Material for this exercise:
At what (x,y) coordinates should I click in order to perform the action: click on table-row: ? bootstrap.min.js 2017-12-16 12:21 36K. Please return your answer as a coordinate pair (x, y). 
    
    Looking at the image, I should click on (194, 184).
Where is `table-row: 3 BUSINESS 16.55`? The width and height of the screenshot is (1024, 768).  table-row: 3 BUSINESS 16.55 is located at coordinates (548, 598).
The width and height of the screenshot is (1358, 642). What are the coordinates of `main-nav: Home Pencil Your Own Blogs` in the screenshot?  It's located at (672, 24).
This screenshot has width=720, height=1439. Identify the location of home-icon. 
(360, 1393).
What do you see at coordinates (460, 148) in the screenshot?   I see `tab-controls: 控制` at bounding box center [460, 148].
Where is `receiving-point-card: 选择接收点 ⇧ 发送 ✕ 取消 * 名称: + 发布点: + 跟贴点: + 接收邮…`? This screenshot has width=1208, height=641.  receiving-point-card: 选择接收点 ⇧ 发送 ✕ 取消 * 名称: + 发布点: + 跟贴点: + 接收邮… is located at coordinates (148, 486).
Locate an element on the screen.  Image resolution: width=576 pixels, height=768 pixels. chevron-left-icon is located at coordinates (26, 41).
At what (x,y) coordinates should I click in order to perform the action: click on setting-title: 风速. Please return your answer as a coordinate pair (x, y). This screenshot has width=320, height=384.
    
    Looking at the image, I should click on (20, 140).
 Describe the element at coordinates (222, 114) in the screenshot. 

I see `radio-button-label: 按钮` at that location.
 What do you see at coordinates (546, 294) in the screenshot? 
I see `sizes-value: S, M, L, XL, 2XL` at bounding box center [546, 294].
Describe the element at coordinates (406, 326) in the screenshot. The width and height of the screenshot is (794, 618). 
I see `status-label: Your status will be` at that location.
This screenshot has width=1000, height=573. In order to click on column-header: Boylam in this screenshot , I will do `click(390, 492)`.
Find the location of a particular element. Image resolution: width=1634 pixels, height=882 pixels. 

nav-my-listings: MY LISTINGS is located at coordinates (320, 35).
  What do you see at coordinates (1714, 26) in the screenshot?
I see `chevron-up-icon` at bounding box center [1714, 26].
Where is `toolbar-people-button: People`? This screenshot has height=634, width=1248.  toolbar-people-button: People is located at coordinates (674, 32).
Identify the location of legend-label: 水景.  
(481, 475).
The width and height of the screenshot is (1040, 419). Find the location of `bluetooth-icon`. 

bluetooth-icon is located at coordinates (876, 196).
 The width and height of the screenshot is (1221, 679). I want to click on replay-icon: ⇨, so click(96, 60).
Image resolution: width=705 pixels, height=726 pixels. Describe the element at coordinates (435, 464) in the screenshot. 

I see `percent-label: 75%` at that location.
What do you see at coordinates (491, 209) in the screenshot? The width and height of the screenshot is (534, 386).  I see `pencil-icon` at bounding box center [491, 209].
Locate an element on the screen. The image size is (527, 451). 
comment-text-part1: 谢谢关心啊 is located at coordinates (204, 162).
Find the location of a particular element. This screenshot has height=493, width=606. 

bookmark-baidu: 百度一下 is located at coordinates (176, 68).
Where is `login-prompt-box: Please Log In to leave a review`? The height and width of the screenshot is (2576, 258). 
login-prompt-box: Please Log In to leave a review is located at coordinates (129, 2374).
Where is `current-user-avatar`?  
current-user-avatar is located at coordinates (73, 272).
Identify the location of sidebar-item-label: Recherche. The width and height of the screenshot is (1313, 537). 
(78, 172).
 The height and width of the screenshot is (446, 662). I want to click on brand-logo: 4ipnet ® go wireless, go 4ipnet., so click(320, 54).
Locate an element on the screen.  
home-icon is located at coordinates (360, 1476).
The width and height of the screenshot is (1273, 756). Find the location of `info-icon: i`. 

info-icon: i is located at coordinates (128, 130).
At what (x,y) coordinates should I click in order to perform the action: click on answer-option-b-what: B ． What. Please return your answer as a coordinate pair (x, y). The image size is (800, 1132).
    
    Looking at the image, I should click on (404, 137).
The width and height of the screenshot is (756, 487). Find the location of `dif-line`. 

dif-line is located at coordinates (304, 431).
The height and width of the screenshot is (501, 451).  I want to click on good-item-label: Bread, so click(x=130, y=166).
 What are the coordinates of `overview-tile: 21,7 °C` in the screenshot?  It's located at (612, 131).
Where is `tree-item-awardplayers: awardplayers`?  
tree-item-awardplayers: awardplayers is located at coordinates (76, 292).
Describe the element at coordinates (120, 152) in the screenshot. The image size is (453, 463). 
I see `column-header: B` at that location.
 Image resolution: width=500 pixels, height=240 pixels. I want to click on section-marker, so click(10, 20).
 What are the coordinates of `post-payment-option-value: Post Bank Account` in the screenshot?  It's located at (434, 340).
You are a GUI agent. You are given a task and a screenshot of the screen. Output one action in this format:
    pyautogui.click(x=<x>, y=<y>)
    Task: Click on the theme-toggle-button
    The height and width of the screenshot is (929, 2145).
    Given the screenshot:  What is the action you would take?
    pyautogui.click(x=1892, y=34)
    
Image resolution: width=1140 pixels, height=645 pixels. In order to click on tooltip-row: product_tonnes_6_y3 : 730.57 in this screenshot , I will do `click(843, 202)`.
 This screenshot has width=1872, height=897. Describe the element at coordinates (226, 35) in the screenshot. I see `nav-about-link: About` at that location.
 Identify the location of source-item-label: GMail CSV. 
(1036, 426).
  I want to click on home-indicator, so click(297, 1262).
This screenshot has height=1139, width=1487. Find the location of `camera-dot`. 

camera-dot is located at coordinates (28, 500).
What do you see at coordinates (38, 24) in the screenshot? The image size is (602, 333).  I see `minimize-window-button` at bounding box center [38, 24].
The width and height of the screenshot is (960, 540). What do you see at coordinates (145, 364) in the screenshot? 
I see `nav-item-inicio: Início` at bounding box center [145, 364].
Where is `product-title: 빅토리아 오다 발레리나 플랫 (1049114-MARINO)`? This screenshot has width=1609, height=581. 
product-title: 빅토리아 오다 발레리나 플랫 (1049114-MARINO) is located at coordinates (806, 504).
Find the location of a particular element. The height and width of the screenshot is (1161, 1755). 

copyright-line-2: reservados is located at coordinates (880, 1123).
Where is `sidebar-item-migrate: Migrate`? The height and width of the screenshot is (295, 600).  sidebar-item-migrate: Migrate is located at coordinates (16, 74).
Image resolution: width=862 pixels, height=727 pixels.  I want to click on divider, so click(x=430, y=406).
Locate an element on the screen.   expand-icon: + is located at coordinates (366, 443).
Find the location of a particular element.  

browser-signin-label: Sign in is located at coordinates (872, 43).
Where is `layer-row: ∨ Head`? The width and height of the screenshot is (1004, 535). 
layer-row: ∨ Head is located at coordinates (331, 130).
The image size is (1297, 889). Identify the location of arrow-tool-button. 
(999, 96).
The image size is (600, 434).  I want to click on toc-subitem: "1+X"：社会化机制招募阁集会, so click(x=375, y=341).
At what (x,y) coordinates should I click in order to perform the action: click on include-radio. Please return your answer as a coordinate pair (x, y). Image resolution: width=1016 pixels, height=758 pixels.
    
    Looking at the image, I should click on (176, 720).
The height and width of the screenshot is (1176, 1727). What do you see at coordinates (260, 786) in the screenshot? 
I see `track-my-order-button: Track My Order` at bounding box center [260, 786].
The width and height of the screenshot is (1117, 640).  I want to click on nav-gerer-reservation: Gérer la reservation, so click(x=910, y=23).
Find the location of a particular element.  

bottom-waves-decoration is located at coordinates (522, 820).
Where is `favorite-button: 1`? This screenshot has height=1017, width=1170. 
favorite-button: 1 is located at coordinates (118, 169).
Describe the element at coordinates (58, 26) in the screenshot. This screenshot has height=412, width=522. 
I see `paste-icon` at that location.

Problem description: Switch "coordinate pair" to "position" throughout the material above, and write out the material again with everything else unchanged.

Answer to this task:
At what (x,y) coordinates should I click in order to perform the action: click on table-row: ? bootstrap.min.js 2017-12-16 12:21 36K. Please return your answer as a position (x, y). 
    
    Looking at the image, I should click on (194, 184).
Where is `table-row: 3 BUSINESS 16.55`? The width and height of the screenshot is (1024, 768).  table-row: 3 BUSINESS 16.55 is located at coordinates (548, 598).
The width and height of the screenshot is (1358, 642). What are the coordinates of `main-nav: Home Pencil Your Own Blogs` in the screenshot?  It's located at (672, 24).
This screenshot has width=720, height=1439. Identify the location of home-icon. 
(360, 1393).
What do you see at coordinates (460, 148) in the screenshot?   I see `tab-controls: 控制` at bounding box center [460, 148].
Where is `receiving-point-card: 选择接收点 ⇧ 发送 ✕ 取消 * 名称: + 发布点: + 跟贴点: + 接收邮…`? This screenshot has width=1208, height=641.  receiving-point-card: 选择接收点 ⇧ 发送 ✕ 取消 * 名称: + 发布点: + 跟贴点: + 接收邮… is located at coordinates (148, 486).
Locate an element on the screen.  Image resolution: width=576 pixels, height=768 pixels. chevron-left-icon is located at coordinates (26, 41).
At what (x,y) coordinates should I click in order to perform the action: click on setting-title: 风速. Please return your answer as a position (x, y). This screenshot has width=320, height=384.
    
    Looking at the image, I should click on (20, 140).
 Describe the element at coordinates (222, 114) in the screenshot. 

I see `radio-button-label: 按钮` at that location.
 What do you see at coordinates (546, 294) in the screenshot? 
I see `sizes-value: S, M, L, XL, 2XL` at bounding box center [546, 294].
Describe the element at coordinates (406, 326) in the screenshot. The width and height of the screenshot is (794, 618). 
I see `status-label: Your status will be` at that location.
This screenshot has width=1000, height=573. In order to click on column-header: Boylam in this screenshot , I will do `click(390, 492)`.
Find the location of a particular element. Image resolution: width=1634 pixels, height=882 pixels. 

nav-my-listings: MY LISTINGS is located at coordinates (320, 35).
  What do you see at coordinates (1714, 26) in the screenshot?
I see `chevron-up-icon` at bounding box center [1714, 26].
Where is `toolbar-people-button: People`? This screenshot has height=634, width=1248.  toolbar-people-button: People is located at coordinates (674, 32).
Identify the location of legend-label: 水景.  
(481, 475).
The width and height of the screenshot is (1040, 419). Find the location of `bluetooth-icon`. 

bluetooth-icon is located at coordinates (876, 196).
 The width and height of the screenshot is (1221, 679). I want to click on replay-icon: ⇨, so click(96, 60).
Image resolution: width=705 pixels, height=726 pixels. Describe the element at coordinates (435, 464) in the screenshot. 

I see `percent-label: 75%` at that location.
What do you see at coordinates (491, 209) in the screenshot? The width and height of the screenshot is (534, 386).  I see `pencil-icon` at bounding box center [491, 209].
Locate an element on the screen. The image size is (527, 451). 
comment-text-part1: 谢谢关心啊 is located at coordinates (204, 162).
Find the location of a particular element. This screenshot has height=493, width=606. 

bookmark-baidu: 百度一下 is located at coordinates (176, 68).
Where is `login-prompt-box: Please Log In to leave a review`? The height and width of the screenshot is (2576, 258). 
login-prompt-box: Please Log In to leave a review is located at coordinates (129, 2374).
Where is `current-user-avatar`?  
current-user-avatar is located at coordinates (73, 272).
Identify the location of sidebar-item-label: Recherche. The width and height of the screenshot is (1313, 537). 
(78, 172).
 The height and width of the screenshot is (446, 662). I want to click on brand-logo: 4ipnet ® go wireless, go 4ipnet., so click(320, 54).
Locate an element on the screen.  
home-icon is located at coordinates (360, 1476).
The width and height of the screenshot is (1273, 756). Find the location of `info-icon: i`. 

info-icon: i is located at coordinates (128, 130).
At what (x,y) coordinates should I click in order to perform the action: click on answer-option-b-what: B ． What. Please return your answer as a position (x, y). The image size is (800, 1132).
    
    Looking at the image, I should click on (404, 137).
The width and height of the screenshot is (756, 487). Find the location of `dif-line`. 

dif-line is located at coordinates (304, 431).
The height and width of the screenshot is (501, 451).  I want to click on good-item-label: Bread, so click(x=130, y=166).
 What are the coordinates of `overview-tile: 21,7 °C` in the screenshot?  It's located at (612, 131).
Where is `tree-item-awardplayers: awardplayers`?  
tree-item-awardplayers: awardplayers is located at coordinates (76, 292).
Describe the element at coordinates (120, 152) in the screenshot. The image size is (453, 463). 
I see `column-header: B` at that location.
 Image resolution: width=500 pixels, height=240 pixels. I want to click on section-marker, so click(10, 20).
 What are the coordinates of `post-payment-option-value: Post Bank Account` in the screenshot?  It's located at (434, 340).
You are a GUI agent. You are given a task and a screenshot of the screen. Output one action in this format:
    pyautogui.click(x=<x>, y=<y>)
    Task: Click on the theme-toggle-button
    The height and width of the screenshot is (929, 2145).
    Given the screenshot:  What is the action you would take?
    pyautogui.click(x=1892, y=34)
    
Image resolution: width=1140 pixels, height=645 pixels. In order to click on tooltip-row: product_tonnes_6_y3 : 730.57 in this screenshot , I will do `click(843, 202)`.
 This screenshot has width=1872, height=897. Describe the element at coordinates (226, 35) in the screenshot. I see `nav-about-link: About` at that location.
 Identify the location of source-item-label: GMail CSV. 
(1036, 426).
  I want to click on home-indicator, so click(297, 1262).
This screenshot has height=1139, width=1487. Find the location of `camera-dot`. 

camera-dot is located at coordinates (28, 500).
What do you see at coordinates (38, 24) in the screenshot? The image size is (602, 333).  I see `minimize-window-button` at bounding box center [38, 24].
The width and height of the screenshot is (960, 540). What do you see at coordinates (145, 364) in the screenshot? 
I see `nav-item-inicio: Início` at bounding box center [145, 364].
Where is `product-title: 빅토리아 오다 발레리나 플랫 (1049114-MARINO)`? This screenshot has width=1609, height=581. 
product-title: 빅토리아 오다 발레리나 플랫 (1049114-MARINO) is located at coordinates (806, 504).
Find the location of a particular element. The height and width of the screenshot is (1161, 1755). 

copyright-line-2: reservados is located at coordinates (880, 1123).
Where is `sidebar-item-migrate: Migrate`? The height and width of the screenshot is (295, 600).  sidebar-item-migrate: Migrate is located at coordinates (16, 74).
Image resolution: width=862 pixels, height=727 pixels.  I want to click on divider, so click(x=430, y=406).
Locate an element on the screen.   expand-icon: + is located at coordinates (366, 443).
Find the location of a particular element.  

browser-signin-label: Sign in is located at coordinates (872, 43).
Where is `layer-row: ∨ Head`? The width and height of the screenshot is (1004, 535). 
layer-row: ∨ Head is located at coordinates (331, 130).
The image size is (1297, 889). Identify the location of arrow-tool-button. 
(999, 96).
The image size is (600, 434).  I want to click on toc-subitem: "1+X"：社会化机制招募阁集会, so click(x=375, y=341).
At what (x,y) coordinates should I click in order to perform the action: click on include-radio. Please return your answer as a position (x, y). Image resolution: width=1016 pixels, height=758 pixels.
    
    Looking at the image, I should click on (176, 720).
The height and width of the screenshot is (1176, 1727). What do you see at coordinates (260, 786) in the screenshot? 
I see `track-my-order-button: Track My Order` at bounding box center [260, 786].
The width and height of the screenshot is (1117, 640).  I want to click on nav-gerer-reservation: Gérer la reservation, so click(x=910, y=23).
Find the location of a particular element.  

bottom-waves-decoration is located at coordinates (522, 820).
Where is `favorite-button: 1`? This screenshot has height=1017, width=1170. 
favorite-button: 1 is located at coordinates (118, 169).
Describe the element at coordinates (58, 26) in the screenshot. This screenshot has height=412, width=522. 
I see `paste-icon` at that location.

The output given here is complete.